REQUEST » Render only the lines of the data, starting at the very first line and ending at the line containing "Action: click(x=220, y=438)", both included, as a JSON list of strings with one string per line and blank lines omitted.

INPUT FOR THIS TASK »
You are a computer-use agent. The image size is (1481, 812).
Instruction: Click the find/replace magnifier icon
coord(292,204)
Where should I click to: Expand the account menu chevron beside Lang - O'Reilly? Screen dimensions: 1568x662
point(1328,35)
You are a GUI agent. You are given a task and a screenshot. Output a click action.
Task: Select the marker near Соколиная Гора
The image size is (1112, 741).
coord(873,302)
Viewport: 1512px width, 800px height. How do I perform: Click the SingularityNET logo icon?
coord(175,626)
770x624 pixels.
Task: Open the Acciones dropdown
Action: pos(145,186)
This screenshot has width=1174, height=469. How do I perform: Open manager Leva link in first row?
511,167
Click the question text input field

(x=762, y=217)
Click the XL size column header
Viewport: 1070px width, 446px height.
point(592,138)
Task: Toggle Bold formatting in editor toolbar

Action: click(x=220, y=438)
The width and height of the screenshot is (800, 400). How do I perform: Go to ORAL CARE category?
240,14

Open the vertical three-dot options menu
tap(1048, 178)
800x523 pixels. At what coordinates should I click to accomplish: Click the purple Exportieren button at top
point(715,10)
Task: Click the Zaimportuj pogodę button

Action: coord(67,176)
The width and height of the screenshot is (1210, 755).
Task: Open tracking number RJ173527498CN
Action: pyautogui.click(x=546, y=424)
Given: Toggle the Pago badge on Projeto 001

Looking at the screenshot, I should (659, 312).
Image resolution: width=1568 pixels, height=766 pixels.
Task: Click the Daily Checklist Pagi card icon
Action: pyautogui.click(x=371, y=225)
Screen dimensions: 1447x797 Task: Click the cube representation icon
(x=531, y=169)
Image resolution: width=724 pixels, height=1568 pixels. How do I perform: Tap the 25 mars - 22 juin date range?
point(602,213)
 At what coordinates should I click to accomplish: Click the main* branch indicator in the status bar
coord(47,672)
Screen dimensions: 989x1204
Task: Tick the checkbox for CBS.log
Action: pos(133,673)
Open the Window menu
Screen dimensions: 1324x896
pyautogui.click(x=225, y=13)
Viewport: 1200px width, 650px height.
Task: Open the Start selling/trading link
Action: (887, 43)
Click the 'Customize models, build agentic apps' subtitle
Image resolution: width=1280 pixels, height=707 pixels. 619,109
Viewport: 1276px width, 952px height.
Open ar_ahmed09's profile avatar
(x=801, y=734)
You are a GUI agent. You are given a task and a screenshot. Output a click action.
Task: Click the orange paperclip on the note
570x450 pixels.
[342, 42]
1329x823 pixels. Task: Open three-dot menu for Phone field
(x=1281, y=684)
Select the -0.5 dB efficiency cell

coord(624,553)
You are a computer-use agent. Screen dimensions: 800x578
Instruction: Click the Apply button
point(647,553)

EXERCISE RESULT »
[
  "You are a computer-use agent. The image size is (1481, 812).",
  "Instruction: Click the find/replace magnifier icon",
  "coord(292,204)",
  "Where should I click to: Expand the account menu chevron beside Lang - O'Reilly? Screen dimensions: 1568x662",
  "point(1328,35)",
  "You are a GUI agent. You are given a task and a screenshot. Output a click action.",
  "Task: Select the marker near Соколиная Гора",
  "The image size is (1112, 741).",
  "coord(873,302)",
  "Viewport: 1512px width, 800px height. How do I perform: Click the SingularityNET logo icon?",
  "coord(175,626)",
  "770x624 pixels.",
  "Task: Open the Acciones dropdown",
  "Action: pos(145,186)",
  "This screenshot has width=1174, height=469. How do I perform: Open manager Leva link in first row?",
  "511,167",
  "Click the question text input field",
  "(x=762, y=217)",
  "Click the XL size column header",
  "Viewport: 1070px width, 446px height.",
  "point(592,138)",
  "Task: Toggle Bold formatting in editor toolbar",
  "Action: click(x=220, y=438)"
]